Perte de concentration, troubles du sommeil, détachement progressif de la réalité, voilà quelques exemples exprimés par les représentants de l’organisme Cosmoss Bas-Saint-Laurent lors de leur comparution virtuelle devant la Commission spéciale sur les impacts des écrans et des réseaux sociaux sur la santé et le développement des jeunes. Pour l’organisme, la situation est devenue préoccupante.
« L’usage des écrans, tant chez les jeunes enfants que chez les adolescents, est aujourd’hui un enjeu de santé publique majeur. Il est urgent de susciter une prise de conscience collective », a affirmé Emma Savard, directrice générale de Cosmoss.
Cosmoss Bas-Saint-Laurent est une démarche de concertation intersectorielle qui regroupe près de 250 organismes engagés dans le bien-être des jeunes, de la grossesse à l’âge adulte. Actif dans les huit MRC du Bas-Saint-Laurent, Cosmoss collabore avec les milieux scolaires, communautaires, municipaux et de la santé pour réduire les facteurs de risque et promouvoir le développement sain des enfants et des adolescents. Depuis 20 ans, l’organisme met en place des initiatives locales afin de répondre aux enjeux touchant la santé physique et mentale des jeunes, tout en soutenant les familles par des actions de prévention, de sensibilisation et d’accompagnement.
À travers leur mémoire, rédigé cet été grâce à l’apport d’une vingtaine de partenaires, Cosmoss a mis en lumière les constats inquiétants observés sur tout le territoire bas-laurentien. Outre les symptômes physiques, comme les maux de tête et les troubles du sommeil, ils ont aussi signalé des impacts sur le plan psychosocial. « Les jeunes sont de plus en plus isolés. On voit un désengagement dans les activités en groupe, et une augmentation de comportements de dépendance », a souligné Julie Desrosiers, chef de service à la direction de la santé publique du Bas-Saint-Laurent.
Depuis 2017, Cosmoss s’est mobilisé autour de cette problématique en adoptant une approche intersectorielle. Les premières actions ont débuté avec des conférences animées par des experts, afin de sensibiliser les parents et les éducateurs. Progressivement, les stratégies se sont étendues dans les différents milieux de vie des jeunes, incluant les services de garde éducatifs et les écoles.
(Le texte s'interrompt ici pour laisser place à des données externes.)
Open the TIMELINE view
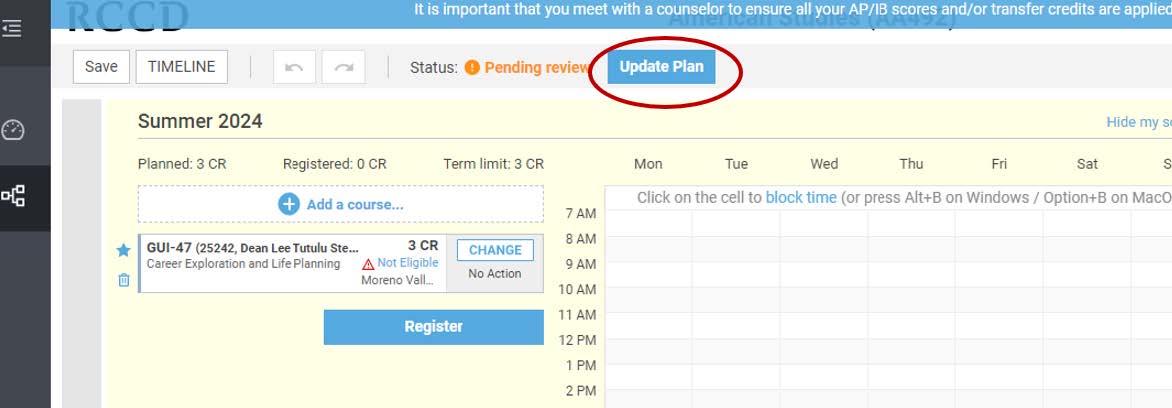1172x408 pixels. tap(182, 67)

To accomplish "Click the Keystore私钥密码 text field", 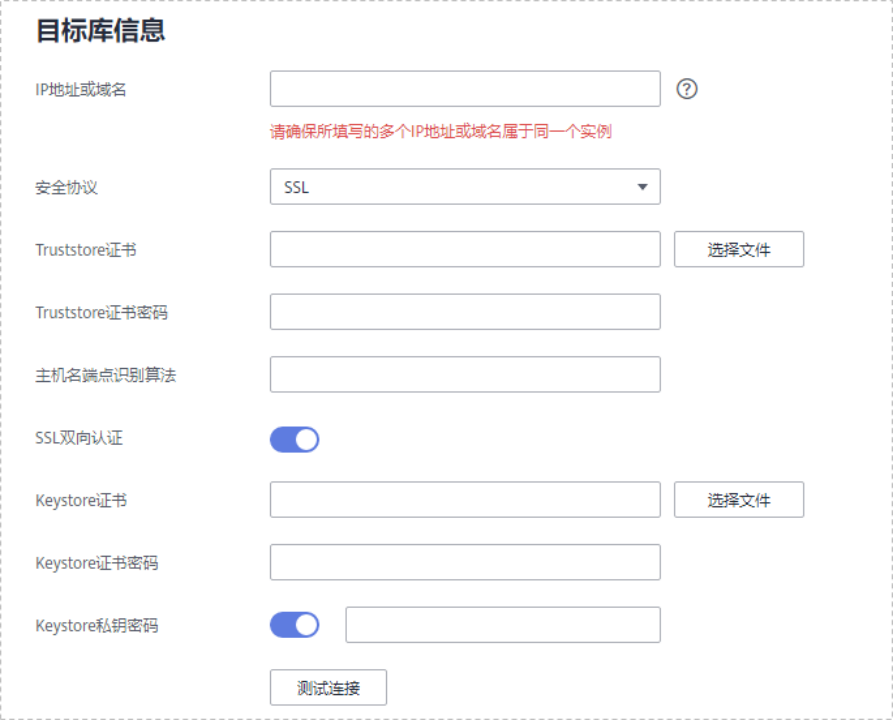I will (503, 625).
Les solutions proposées par Cosmoss se veulent inclusives et pratiques. L’une des initiatives phares est la campagne Avec nos enfants, pas d’écran, qui vise à guider les parents vers des habitudes saines et équilibrées. « Les messages sont simples : pas d’écran le matin au lever, ni pendant les repas, ni avant le dodo, ni seul dans la chambre », a précisé Cynthia Morneau du centre de services scolaire du Fleuve-et-des-Lacs.
Adopte le 7
Cette campagne s’accompagne d’un autre projet, Adopte le 7, lancé dans la Matapédia. L’objectif est de promouvoir sept heures d’activités physiques par semaine tout en réduisant le temps passé devant les écrans. « On distribue un carnet aux jeunes, où ils calculent chaque jour leur temps d’écran et le temps consacré à des activités physiques. Il y a un vrai engouement, même si ce n’est pas encore mesuré en termes d’impact à long terme », a expliqué Denis Blais, directeur général du CPE Les Calinours et maire de Témiscouata-sur-le-Lac.
En dépit de l’intérêt des initiatives locales, les représentants de Cosmoss ont fait part de leur frustration devant le manque de coordination et de soutien du gouvernement. « La Stratégie québécoise sur l’utilisation des écrans existe depuis 2022, mais très peu de gens la connaissent. Par contre, la Politique gouvernementale de prévention en santé est largement appliquée. Pour nous, c’est dans ce cadre que doit s’inscrire la gestion du temps-écran », a insisté Mme Savard.
Pour Cosmoss Bas-Saint-Laurent, la solution passe par une approche non culpabilisante, qui responsabilise les parents et qui mobilise les milieux de vie des jeunes, qu’il s’agisse des écoles, des CPE ou des activités sportives. « C’est une question de cohérence. Si tous les acteurs livrent le même message, les chances de succès sont beaucoup plus grandes », a conclu Mme Morneau.